New diagnostic strategy reveals many missed cases of kidney disease

April 12, 2011 By Steve Tokar in Diseases, Conditions, Syndromes

(PhysOrg.com) -- A new strategy for diagnosing kidney disease proved significantly more accurate than the current standard approach, indicating that there are potentially millions of Americans with undiagnosed – and misdiagnosed – kidney disease, according to a large, multi-center study led by researchers at the San Francisco VA Medical Center and the University of California, San Francisco.

The authors said that the results of the study, which will appear in the April 20, 2011 issue of the Journal of the American Medical Association, have important national implications for the detection and classification of . The study is being published early online to coincide with its presentation at the World Congress of Nephrology.

In the study of more than 26,000 adults, the scientists determined that a panel of three tests for kidney disease – creatinine, cystatin C, and urine albumin-to-creatinine ratio (ACR) – was much more accurate in identifying kidney disease and predicting risk of kidney failure and death than the test for creatinine alone, which is the current standard diagnostic test.

Sixteen percent of study participants who were not shown to have chronic kidney disease according to creatinine levels were correctly identified by tests for cystatin C and ACR as having CKD, along with elevated risk of eventual kidney failure and death.

“These were persons with kidney disease who were at high risk of complications and who were simply missed by creatinine,” said lead author Carmen A. Peralta, MD, MAS, an SFVAMC researcher and an assistant professor of medicine in residence in the division of nephrology at UCSF.

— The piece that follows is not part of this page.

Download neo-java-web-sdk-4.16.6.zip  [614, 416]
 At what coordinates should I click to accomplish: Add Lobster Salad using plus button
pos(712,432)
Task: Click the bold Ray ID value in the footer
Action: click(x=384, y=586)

Conversely, among subjects identified as having CKD through elevated creatinine, 24 percent were revealed to not have CKD as shown by measurements of cystatin C and ACR. These participants had the same risk of kidney failure and death as participants with normal creatinine.

Overall, the 3 percent of study participants identified as having CKD according to all three tests had an eight-fold risk of death and a hundred-fold risk of kidney failure compared with participants identified as having CKD according to creatinine alone. More than 70 percent of kidney failures observed during the course of the study occurred among this group.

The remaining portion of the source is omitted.